# Community Participation > Bookmarks >  Jo's 3rd Bookmark

## - JO -

Now I finally get where I wanted !

I hope the whole thing is readable...

Here's my final bookmark : 

### Latest WIP ###

----------


## Mouse

Ooooooh..... I seeeeeee  :Very Happy: 

If my dad was still alive he'd have loved these three.  He had a yacht, and was forever pouring over boat books and charts when he wasn't sailing.  What better as a bookmark than one with a chart on it?

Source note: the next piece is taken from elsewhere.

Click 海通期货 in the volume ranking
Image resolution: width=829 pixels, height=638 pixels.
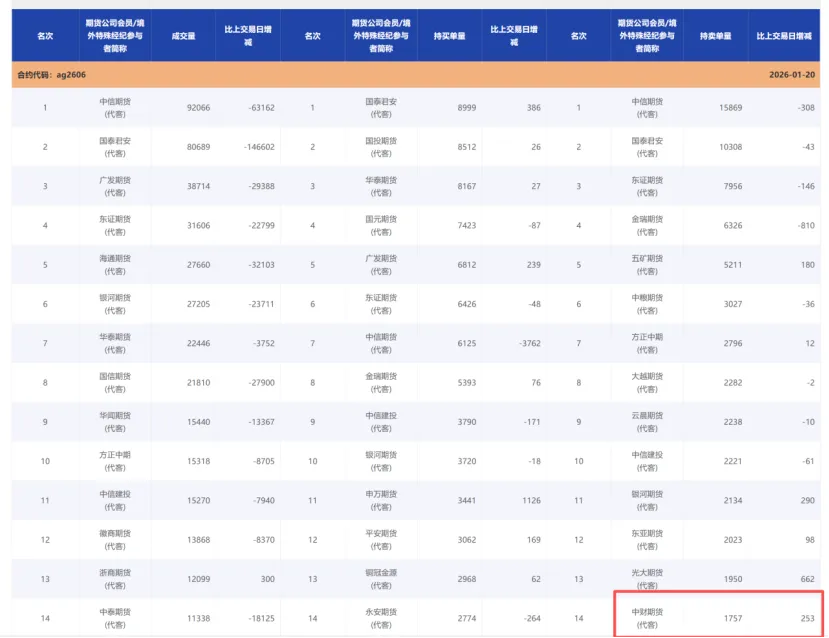tap(115, 264)

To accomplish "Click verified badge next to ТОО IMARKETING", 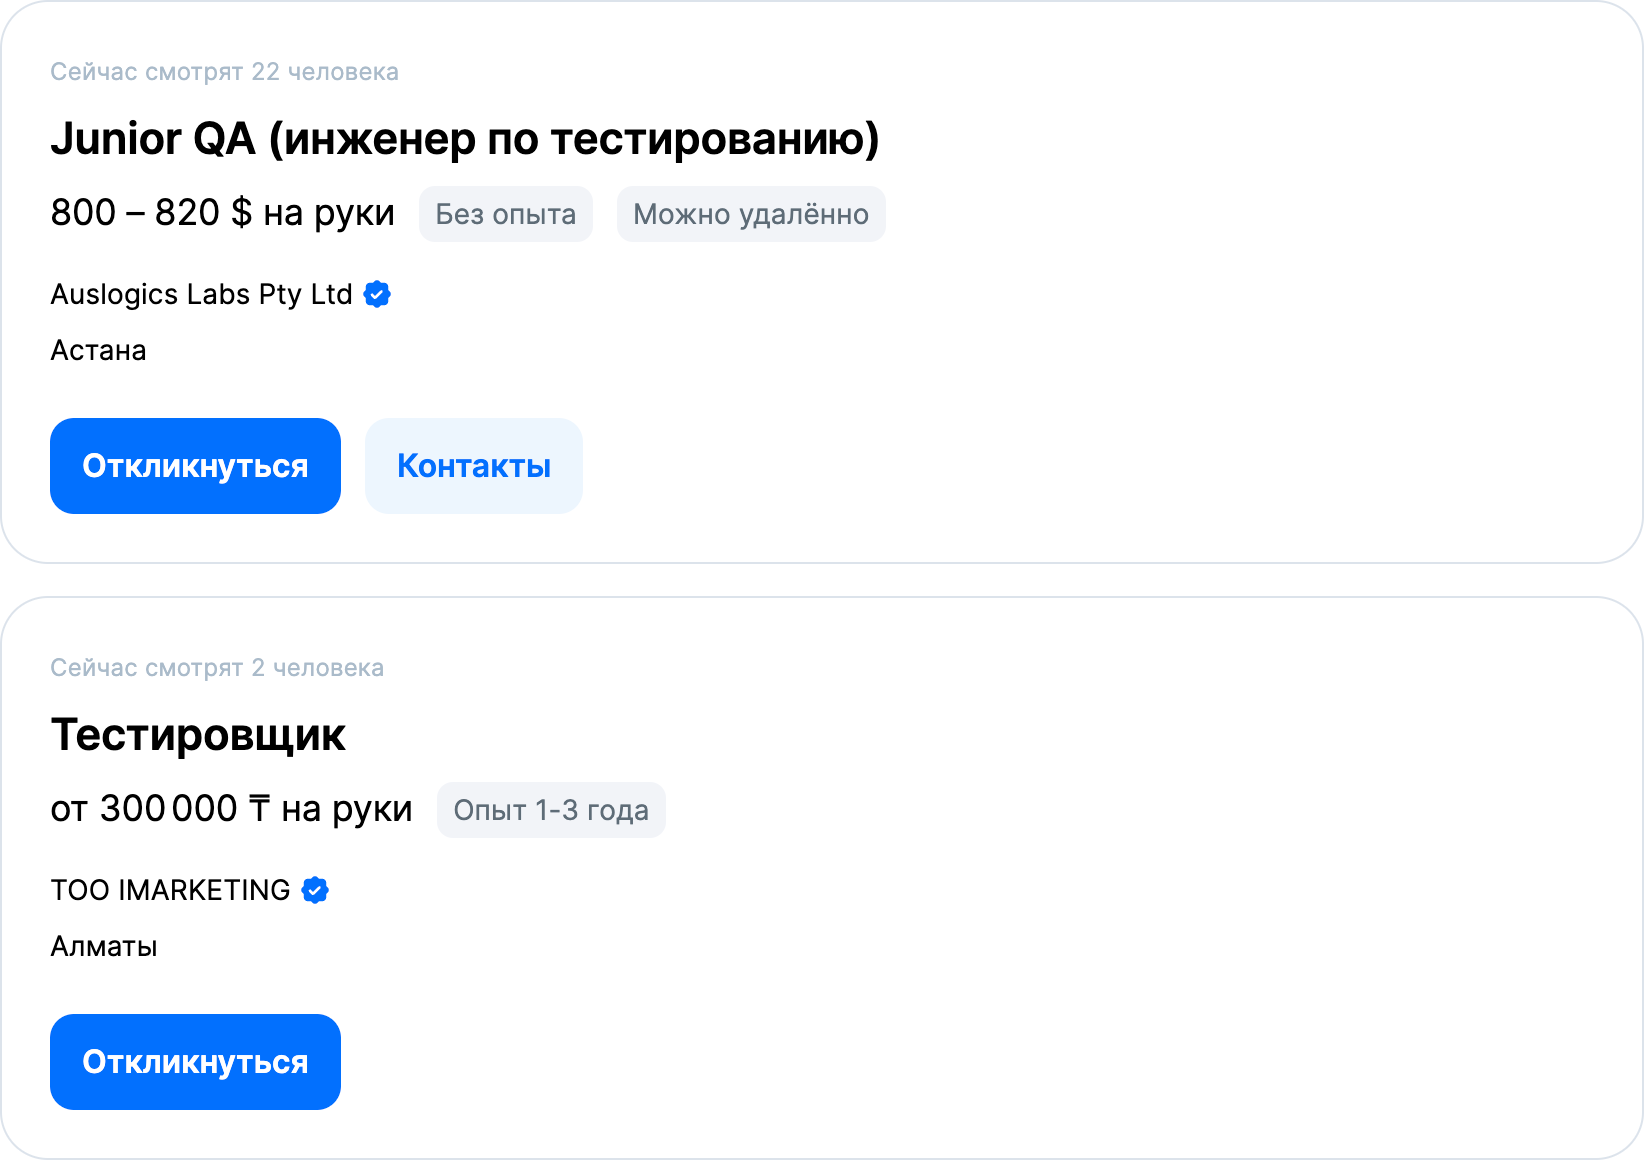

Totally convincing  :Very Happy:

----------


## - JO -

And I put the three on a A4 document :

----------


## ChickPea

They're fantastic, Jo!  :Smile:

----------


## ThomasR

> They're fantastic, Jo!


I won't change a word  :Smile:

----------


## Ilanthar

Argh, I didn't understood the progression between the first and the second one. Now I get, it's brilliant, Jo!
I just love them.

----------


## Bogie

Great layout!

----------


## - JO -

> They're fantastic, Jo!


Thanks ChickPea ! Nice words !




> I won't change a word


Thanks ! I'm glad you like them !




> Argh, I didn't understood the progression between the first and the second one. Now I get, it's brilliant, Jo!
> I just love them.


Thanks ! I'm glad I could surprise you ! 




> Great layout!


Thanks for your kind words !

----------


## Voolf

Good idea with different scale, and wonderful bookmarks !

----------


## Greg

Really nice style and great look with thee Jo. As others have said, the different scales work really well!  :Smile:

----------


## kan210690

GREAT!!!
thanks so much!

----------